There has been many issues reported by Jena regarding bad data.
Example - 150.0 not valid,true and false values not valid
These issues I have resolved by adding double quotes around decimal and true/false in dump file.
However issues are still being reported by Jena.(current - org.apache.jena.riot.RiotException: [line: 161083, col: 110] Illegal object: [MINUS])
Is there any way to pre process this data so that I don't have to fix each issues one by one.
My Java Code :
// Open TDB dataset
String directory = "D:/test_dump";
Dataset dataset = TDBFactory.createDataset(directory);
// Assume we want the default model, or we could get a named model here
Model tdb = dataset.getDefaultModel();
// Read the input file - only needs to be done once
String source = "D:/test_dump/fixed-freebase-second-rdf.gz";
FileManager.get().readModel( tdb, source, "N-TRIPLES" );
The data is in Turtle format, not N-Triples.

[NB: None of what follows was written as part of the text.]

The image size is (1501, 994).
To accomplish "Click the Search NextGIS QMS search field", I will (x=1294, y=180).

They use various Turtle abbreviations (like true
for "true"^^xsd:boolean
or number -27
for "-27"^^xsd:integer
).
There may still be errors as their dumps have also contained illegal syntax e.g. use of $
in prefix names without the necessary \
Adding quotes around things changes the RDF.

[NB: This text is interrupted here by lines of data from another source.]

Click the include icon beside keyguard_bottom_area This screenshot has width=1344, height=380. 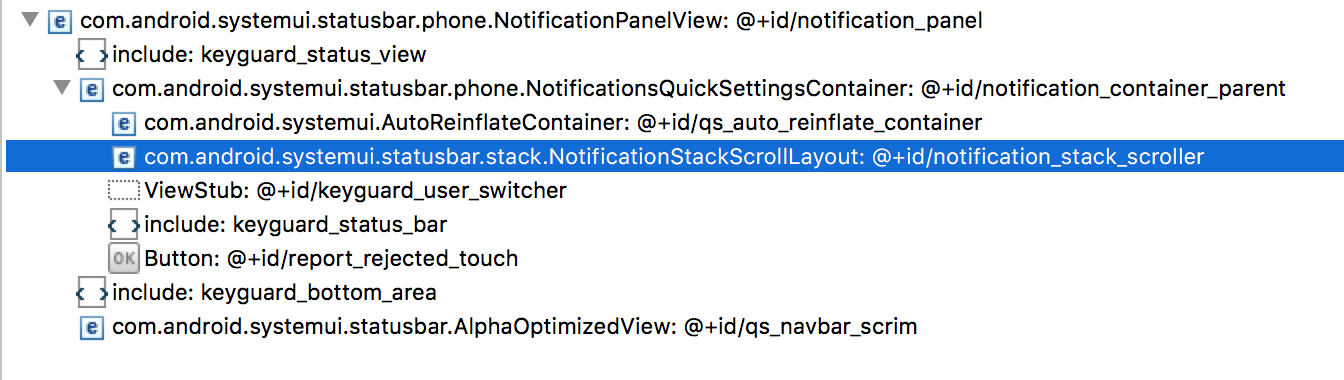[92, 293]
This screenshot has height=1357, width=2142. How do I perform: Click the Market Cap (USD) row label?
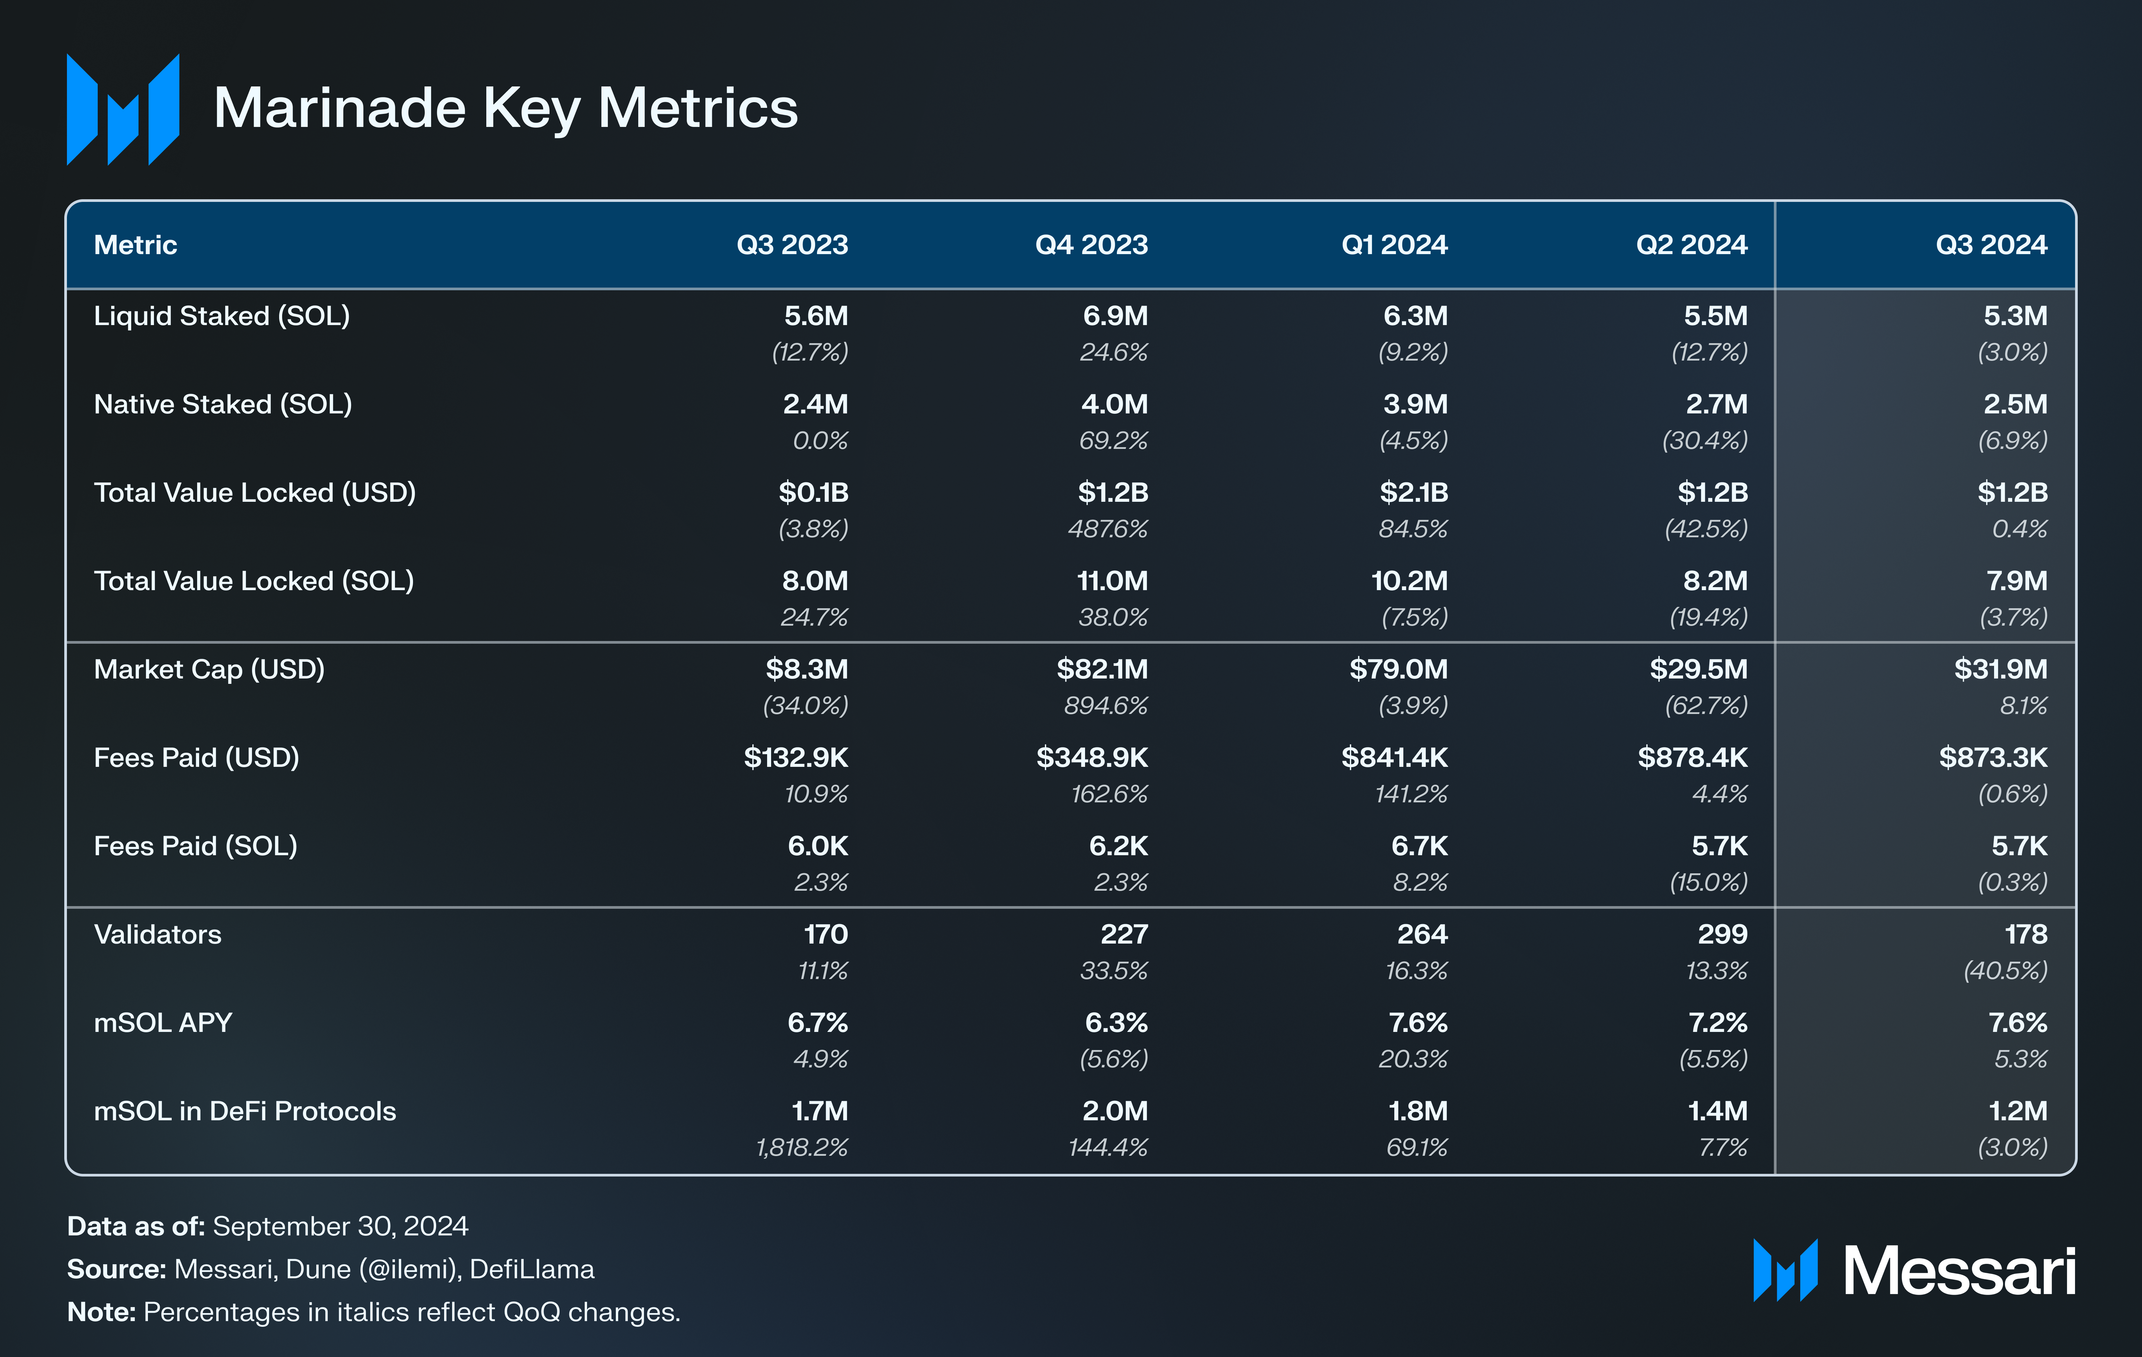click(209, 669)
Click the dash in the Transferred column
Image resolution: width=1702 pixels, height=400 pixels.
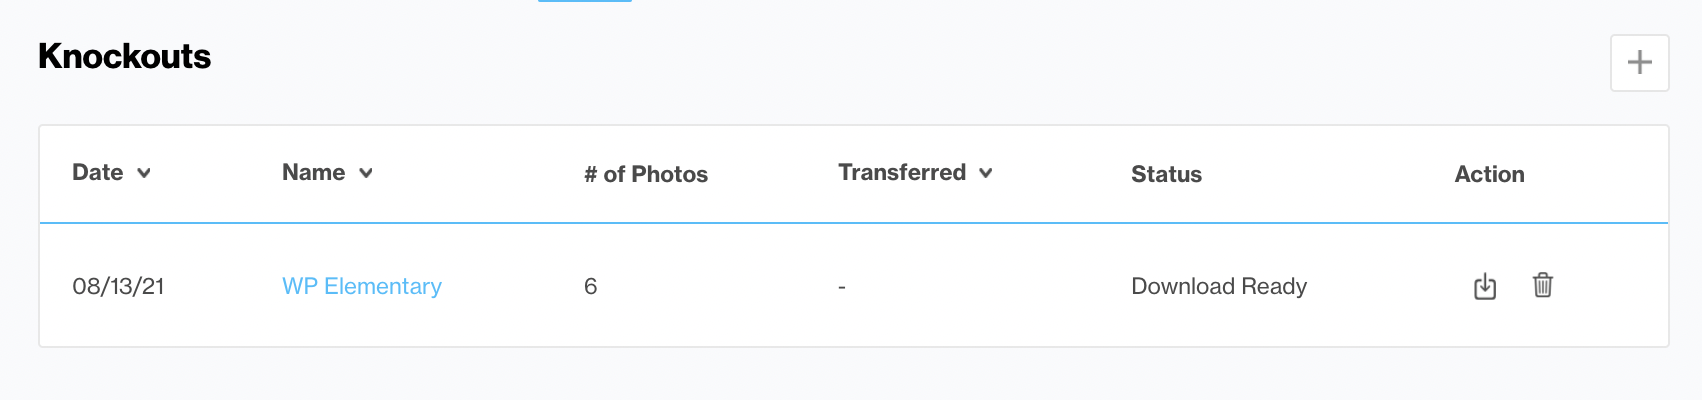(842, 287)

Note: this a copy of my answer from the answers.semanticweb.com question, Does the Freebase RDF dump conform to the w3 n-triples spec? The short answer is that the data is in the Turtle serialization, not N-Triples. Turtle support various abbreviations, e.g., true
for "true"^^xsd:boolean
.
Even in the example data on Data Dumps there's incorrect N-Triples:
<http://rdf.freebase.com/ns/g.11vjz1ynm> <http://rdf.freebase.com/ns/measurement_unit.dated_percentage.rate> 4.5 .

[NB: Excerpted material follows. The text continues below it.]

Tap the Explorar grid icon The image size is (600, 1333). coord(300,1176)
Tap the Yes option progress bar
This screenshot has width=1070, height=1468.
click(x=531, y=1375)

It looks more like their data is in Notation 3 (N3) or Turtle format than N-Triples. In fact, this post on the freebase-discuss from Shawn Simister on 29 August 2013 says (emphasis added):
I've been working on a new version of
the Freebase RDF dumps which will
address many of the issues that have
been discovered since we first started
publishing the data as RDF. …
The biggest change in these dumps is
that the format has switched to
N-Triples from Turtle. In practice
this a very minimal change since
N-Triples is a subset of Turtle which
follows the same one-triple-per-line
format that we have now.
A later post (31 October 2013) touches on the boolean issues:
Hmm, yeah it appears that this is a
bug. Turtle supports true and false as
equivalent to "true"^^xsd:boolean and
"false"^^xsd:boolean but even though
N-Triples is a subset of Turtle it
doesn't support the simplified boolean
syntax.
It's worth reading more of that thread. It's a bit frustrating though, because when people are writing things like, "you can just use "true"," it's not clear whether they mean true
, or "true"
. It sounds like some of the people don't actually care about valid RDF so much, or the difference between an untyped plain literal "true"
and the boolean typed literal "true"^^xsd:boolean
that can be abbreviated as true
. At any rate, the short answer looks like it's "use a Turtle or N3 parser."